Vous devez comprendre avec quel amour j’ai examiné les cicindélides. De ces coléoptères, j’ai vu là une assez jolie suite. Je reconnais les étiquettes de la main du Dr Walter Horn, le savant entomologiste de Berlin. Mon actif confrère m’a partout devancé. Parcourant les villes et les déserts, gravissant les montagnes, il a chassé les cicindèles sur tout le globe, visité toutes les collections publiques et privées. Après lui, il n’y a plus qu’à glaner. Mais je ne perds pas courage. Dans une des boites vitrées, sous mes yeux, s’étalent quelques superbes Cicindela discrepans, avec la mention : « Kandy » et l’indication des mois « Mai à Novembre. » C’est donc à Kandy que je trouverai la Reine des Cicindèles, encore qu’au commencement de sa saison. Demain matin, sans faute, je prendrai le train pour Kandy I


Kandy, 20 Mai 1901

... Je ne vous raconterai pas le voyage de quelques heures, en chemin de fer, que j’ai fait pour arriver dans ce petit pays de Kandy, où je suis installé depuis une semaine. Pour qui n’a jamais vu les grandes forêts de la Malaisie et de la Nouvelle Guinée, le trajet entre Colombo et la montagne de Kandy abonde en merveilleux spectacles. La « nature tropicale » y déploie toutes ses richesses. L’expérience me rend plus sévère. Ce n’est qu’une suite de gentils paysages où les modestes bouquets de bois alternent avec des fourrés de bambous, des rizières, des champs cultivés et des friches envahies par la jungle. A mesure qu’on monte vers le massif central dont les pics d’Adam et de Pedrotallagala sont les points culminans, les aspects se diversifient.
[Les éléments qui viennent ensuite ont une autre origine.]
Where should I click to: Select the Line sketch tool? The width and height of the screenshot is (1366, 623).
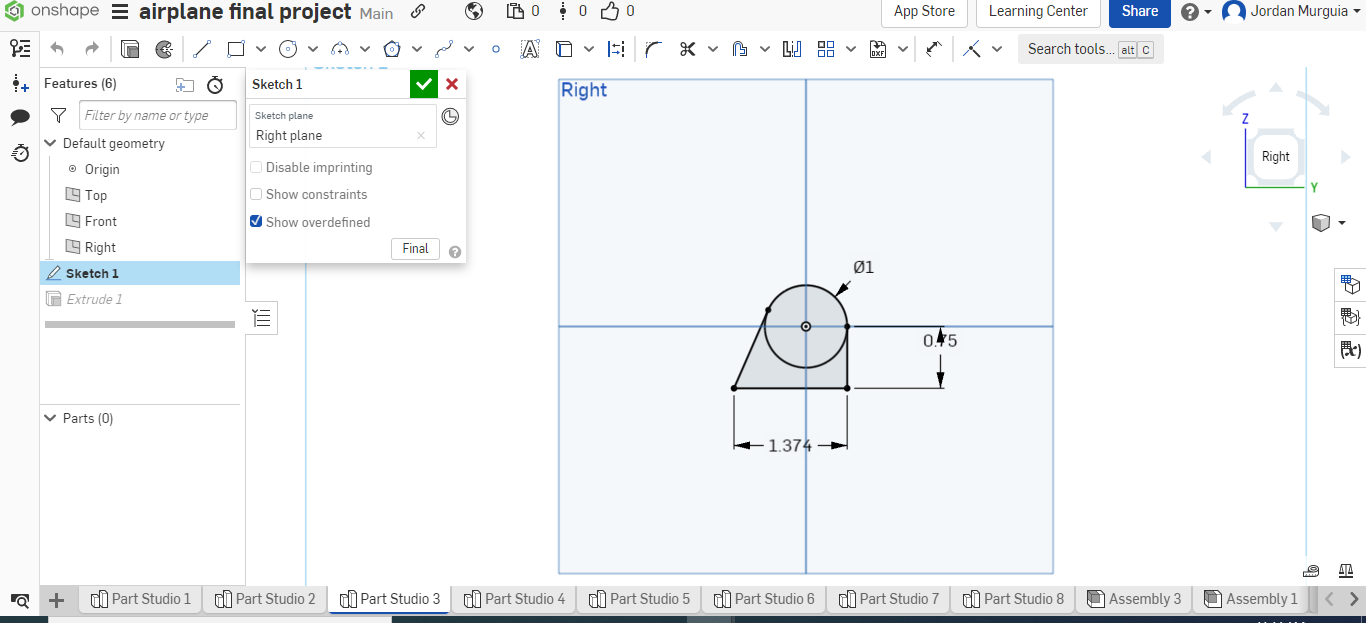(201, 48)
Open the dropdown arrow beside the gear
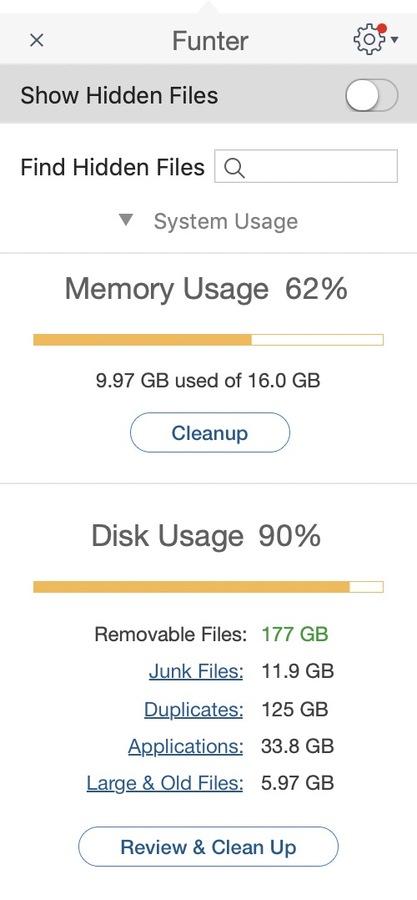 click(x=395, y=40)
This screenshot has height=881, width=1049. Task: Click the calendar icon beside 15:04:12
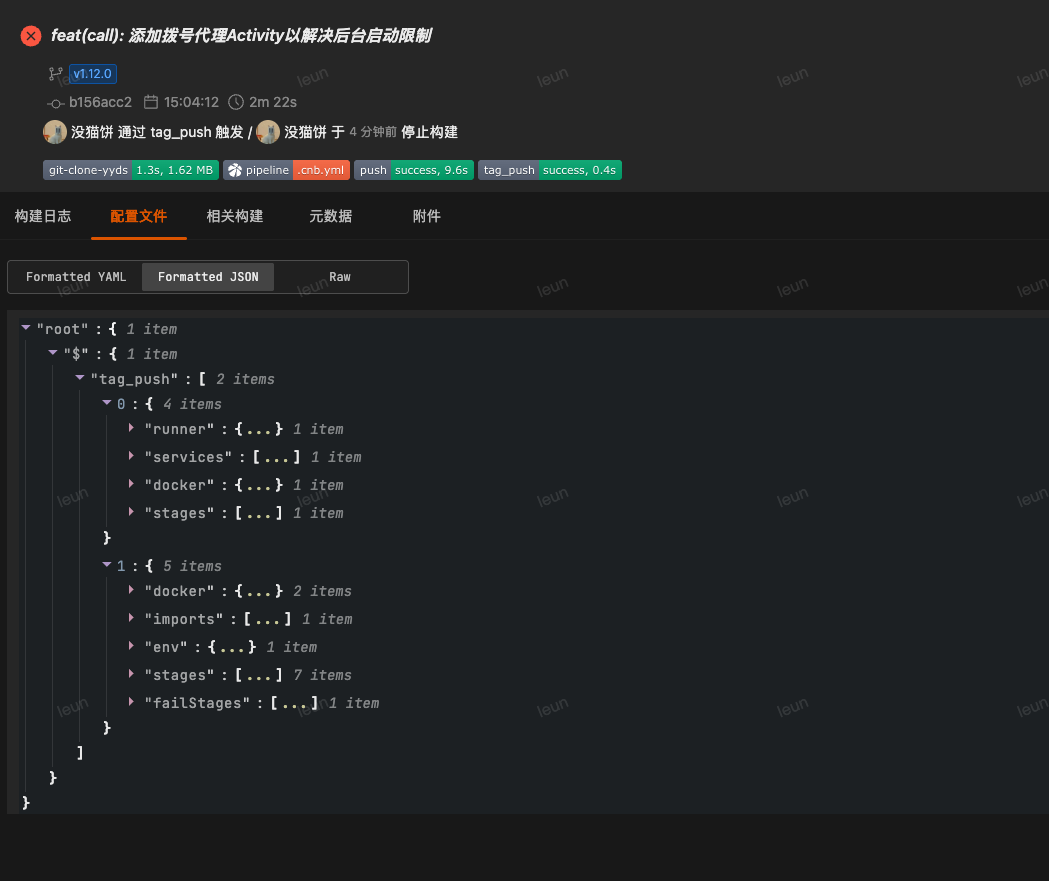coord(151,102)
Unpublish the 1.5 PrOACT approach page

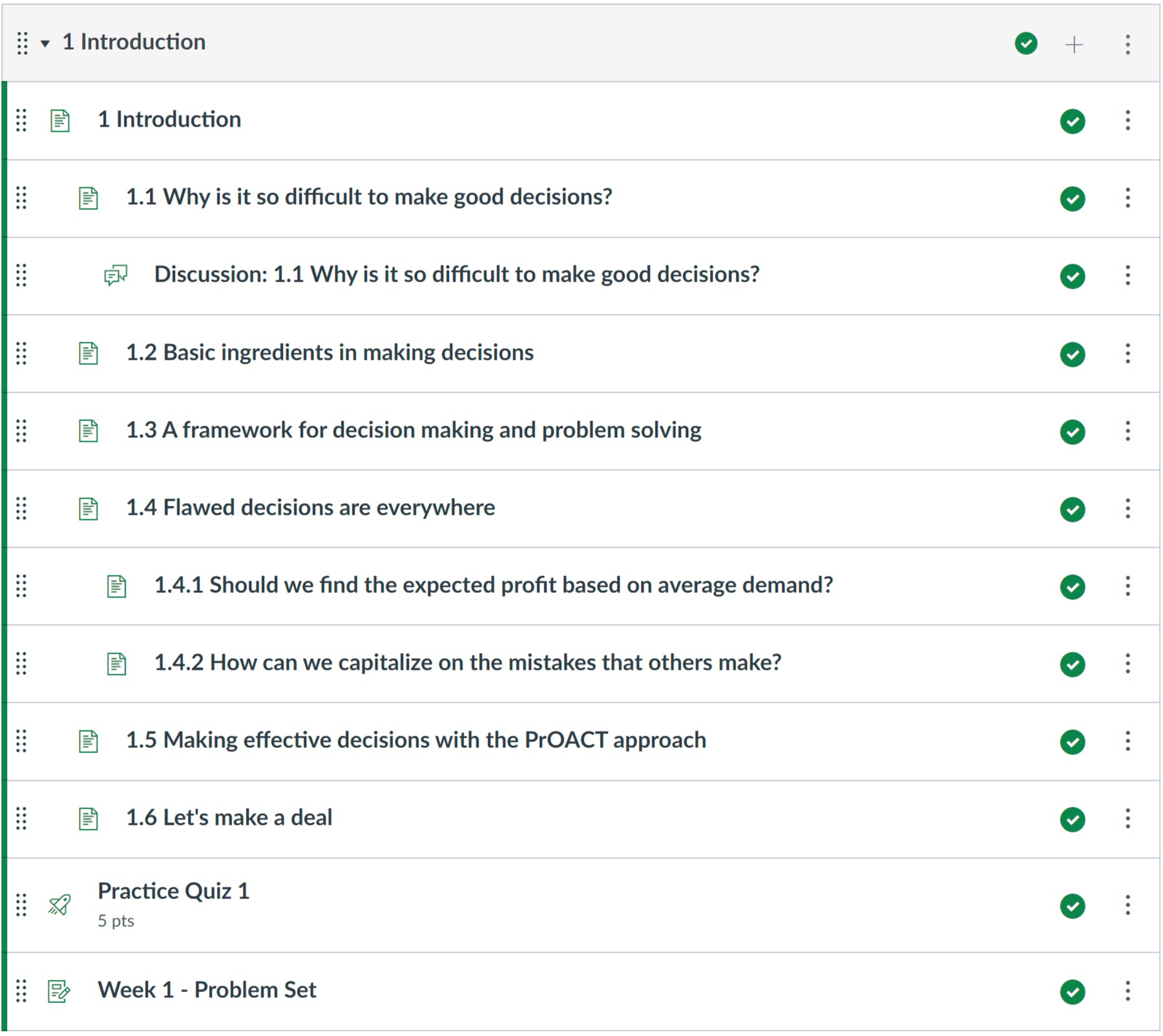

Les rivières coupent, par places, les murailles de roches rouges, au loin le pic d’Adam dresse, à plus de deux mille mètres, sa haute cime où le Boudha laissa l’empreinte de son pied. La silhouette indistincte du pic est perdue dans les nuages, il pleut toujours. Des éléphans, réjouis par l’ondée, se baignent gravement dans l’eau jaunâtre où ils se dressent, immergés jusqu’au ventre, et s’aspergent de leur trompe, comme si la pluie ne leur apportait pas une suffisante fraîcheur.